[Start DOCUMENT]
I’ve managed to accumulate 28 years of sobriety in recovery – complete abstinence.  I’ve chosen this lifestyle because it’s not what I used that was important, it’s why (as my wife likes to say).

I don’t have to dabble in the mental masturbation of “what if” I could partake in alcohol like a normal person because pondering “what if” always ends the same way; with me spiraling out of control toward death, a mental institution, or a ditch.  Using is like a tractor beam of shit for me.  Every single time, no matter what I try or how I try it.

And there’s one simple reason that explains the “why” of it.  Let’s just say you came out with a magic pill that its makers proclaimed could turn alcoholics into normal drinkers, where we could have a couple of drinks and be happy, going about our daily lives as normal folk do.  First, congratulations, you’re an instant billionaire.  Second, what does a real alcoholic say as they’re about to swallow that magic pill?

“Oh yeah, I’m taking this pill and I’m gonna get wasted!  Who’s the designated driver?!”

Folks, you just can’t turn that off with a pill.  You can’t hope to turn it off with self-knowledge.  You can’t hope to turn that off with drugs or alcohol.  The only outcome is one is too many and too many is not enough.

To recover and live a decent life, I had to learn how to stop fighting the desire to destroy myself.  I learned that the only way to recover was to put that desire in an unlocked cage in my mind and as long as I don’t tempt it, it stays in that cage.  Over time, it learns its place and as long as I don’t introduce mood or mind-altering substances to my body, alcoholism is maintainable and the  happy life I’ve always wanted is not only possible, its acquisition is quite simple and straightforward.
[End DOCUMENT]
[Start RECORDS FOR PROCESSING]
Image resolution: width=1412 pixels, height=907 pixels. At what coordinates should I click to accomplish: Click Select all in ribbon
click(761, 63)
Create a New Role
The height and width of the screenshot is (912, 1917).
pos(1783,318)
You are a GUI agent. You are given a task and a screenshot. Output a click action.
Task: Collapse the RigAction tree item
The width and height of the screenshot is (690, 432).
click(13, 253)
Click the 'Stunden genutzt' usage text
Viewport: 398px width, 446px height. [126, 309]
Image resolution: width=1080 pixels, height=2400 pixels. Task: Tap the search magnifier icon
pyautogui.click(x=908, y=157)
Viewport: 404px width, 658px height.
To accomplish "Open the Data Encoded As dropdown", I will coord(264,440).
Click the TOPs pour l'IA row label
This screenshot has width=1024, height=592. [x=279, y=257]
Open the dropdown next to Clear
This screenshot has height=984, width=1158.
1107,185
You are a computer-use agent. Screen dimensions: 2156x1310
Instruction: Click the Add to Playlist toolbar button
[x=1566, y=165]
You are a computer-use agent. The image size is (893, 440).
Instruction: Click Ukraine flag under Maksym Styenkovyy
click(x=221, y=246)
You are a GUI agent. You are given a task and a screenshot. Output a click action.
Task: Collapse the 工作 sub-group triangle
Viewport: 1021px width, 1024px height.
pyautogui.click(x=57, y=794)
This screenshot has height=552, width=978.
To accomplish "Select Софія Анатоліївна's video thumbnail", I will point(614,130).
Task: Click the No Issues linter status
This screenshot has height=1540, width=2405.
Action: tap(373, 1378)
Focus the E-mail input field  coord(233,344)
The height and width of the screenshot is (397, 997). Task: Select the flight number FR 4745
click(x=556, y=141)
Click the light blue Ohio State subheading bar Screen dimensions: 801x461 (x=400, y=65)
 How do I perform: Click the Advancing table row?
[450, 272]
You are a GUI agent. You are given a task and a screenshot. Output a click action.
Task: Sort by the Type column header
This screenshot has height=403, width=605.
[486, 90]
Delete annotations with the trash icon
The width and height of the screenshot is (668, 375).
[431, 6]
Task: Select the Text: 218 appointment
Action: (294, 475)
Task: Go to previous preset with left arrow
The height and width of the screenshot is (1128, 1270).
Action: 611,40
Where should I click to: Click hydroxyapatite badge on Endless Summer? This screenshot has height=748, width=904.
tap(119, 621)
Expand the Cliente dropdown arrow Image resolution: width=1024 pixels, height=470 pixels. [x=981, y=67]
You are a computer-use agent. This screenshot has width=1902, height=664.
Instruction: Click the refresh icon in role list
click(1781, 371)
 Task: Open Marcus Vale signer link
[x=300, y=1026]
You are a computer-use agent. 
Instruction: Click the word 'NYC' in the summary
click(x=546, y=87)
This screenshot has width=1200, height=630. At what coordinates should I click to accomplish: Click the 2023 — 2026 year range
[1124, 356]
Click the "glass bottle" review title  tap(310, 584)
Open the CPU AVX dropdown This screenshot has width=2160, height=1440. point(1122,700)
[End RECORDS FOR PROCESSING]
*WHAT YOU NEED TO DO*:
• A. List the outcomes that the passage on sobriety says pondering "what if" always ends in.
• B. Copy the records from their first line through the line that contains "click(x=556, y=141)", including that line.
The text and the records have nothing to do with each other.

*THE RESULTS*:
• A.
- death
- a mental institution
- a ditch

• B.
Image resolution: width=1412 pixels, height=907 pixels. At what coordinates should I click to accomplish: Click Select all in ribbon
click(761, 63)
Create a New Role
The height and width of the screenshot is (912, 1917).
pos(1783,318)
You are a GUI agent. You are given a task and a screenshot. Output a click action.
Task: Collapse the RigAction tree item
The width and height of the screenshot is (690, 432).
click(13, 253)
Click the 'Stunden genutzt' usage text
Viewport: 398px width, 446px height. [126, 309]
Image resolution: width=1080 pixels, height=2400 pixels. Task: Tap the search magnifier icon
pyautogui.click(x=908, y=157)
Viewport: 404px width, 658px height.
To accomplish "Open the Data Encoded As dropdown", I will coord(264,440).
Click the TOPs pour l'IA row label
This screenshot has width=1024, height=592. [x=279, y=257]
Open the dropdown next to Clear
This screenshot has height=984, width=1158.
1107,185
You are a computer-use agent. Screen dimensions: 2156x1310
Instruction: Click the Add to Playlist toolbar button
[x=1566, y=165]
You are a computer-use agent. The image size is (893, 440).
Instruction: Click Ukraine flag under Maksym Styenkovyy
click(x=221, y=246)
You are a GUI agent. You are given a task and a screenshot. Output a click action.
Task: Collapse the 工作 sub-group triangle
Viewport: 1021px width, 1024px height.
pyautogui.click(x=57, y=794)
This screenshot has height=552, width=978.
To accomplish "Select Софія Анатоліївна's video thumbnail", I will point(614,130).
Task: Click the No Issues linter status
This screenshot has height=1540, width=2405.
Action: tap(373, 1378)
Focus the E-mail input field  coord(233,344)
The height and width of the screenshot is (397, 997). Task: Select the flight number FR 4745
click(x=556, y=141)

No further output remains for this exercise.